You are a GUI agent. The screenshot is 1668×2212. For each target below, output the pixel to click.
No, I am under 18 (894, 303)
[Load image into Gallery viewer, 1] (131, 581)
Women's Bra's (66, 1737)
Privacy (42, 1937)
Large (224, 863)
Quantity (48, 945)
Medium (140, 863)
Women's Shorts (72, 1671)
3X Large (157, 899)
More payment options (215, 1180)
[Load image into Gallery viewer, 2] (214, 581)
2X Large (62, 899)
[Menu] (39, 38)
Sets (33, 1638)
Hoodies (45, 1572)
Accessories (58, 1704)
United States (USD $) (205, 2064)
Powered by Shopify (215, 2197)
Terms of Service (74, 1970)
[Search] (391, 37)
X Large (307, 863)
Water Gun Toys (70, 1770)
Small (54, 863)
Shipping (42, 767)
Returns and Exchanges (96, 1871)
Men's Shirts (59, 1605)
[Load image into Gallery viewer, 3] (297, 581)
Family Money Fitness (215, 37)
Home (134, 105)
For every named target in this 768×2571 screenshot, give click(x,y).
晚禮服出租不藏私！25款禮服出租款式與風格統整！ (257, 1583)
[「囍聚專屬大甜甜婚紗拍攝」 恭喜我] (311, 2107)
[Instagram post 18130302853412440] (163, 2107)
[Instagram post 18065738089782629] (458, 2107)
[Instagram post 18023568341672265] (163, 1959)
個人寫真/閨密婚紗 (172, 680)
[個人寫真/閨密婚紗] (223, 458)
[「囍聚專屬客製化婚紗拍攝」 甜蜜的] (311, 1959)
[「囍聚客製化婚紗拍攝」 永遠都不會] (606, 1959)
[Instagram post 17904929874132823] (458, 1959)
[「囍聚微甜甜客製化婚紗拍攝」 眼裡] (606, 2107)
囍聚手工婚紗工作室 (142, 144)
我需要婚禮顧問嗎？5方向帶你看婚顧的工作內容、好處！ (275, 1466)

□ □ □

Take the entries above and return only the lines from the one with "2X Large (62, 899)" to the one with "[Load image into Gallery viewer, 3]", both included, unchanged.

§ Written solution
2X Large (62, 899)
[Menu] (39, 38)
Sets (33, 1638)
Hoodies (45, 1572)
Accessories (58, 1704)
United States (USD $) (205, 2064)
Powered by Shopify (215, 2197)
Terms of Service (74, 1970)
[Search] (391, 37)
X Large (307, 863)
Water Gun Toys (70, 1770)
Small (54, 863)
Shipping (42, 767)
Returns and Exchanges (96, 1871)
Men's Shirts (59, 1605)
[Load image into Gallery viewer, 3] (297, 581)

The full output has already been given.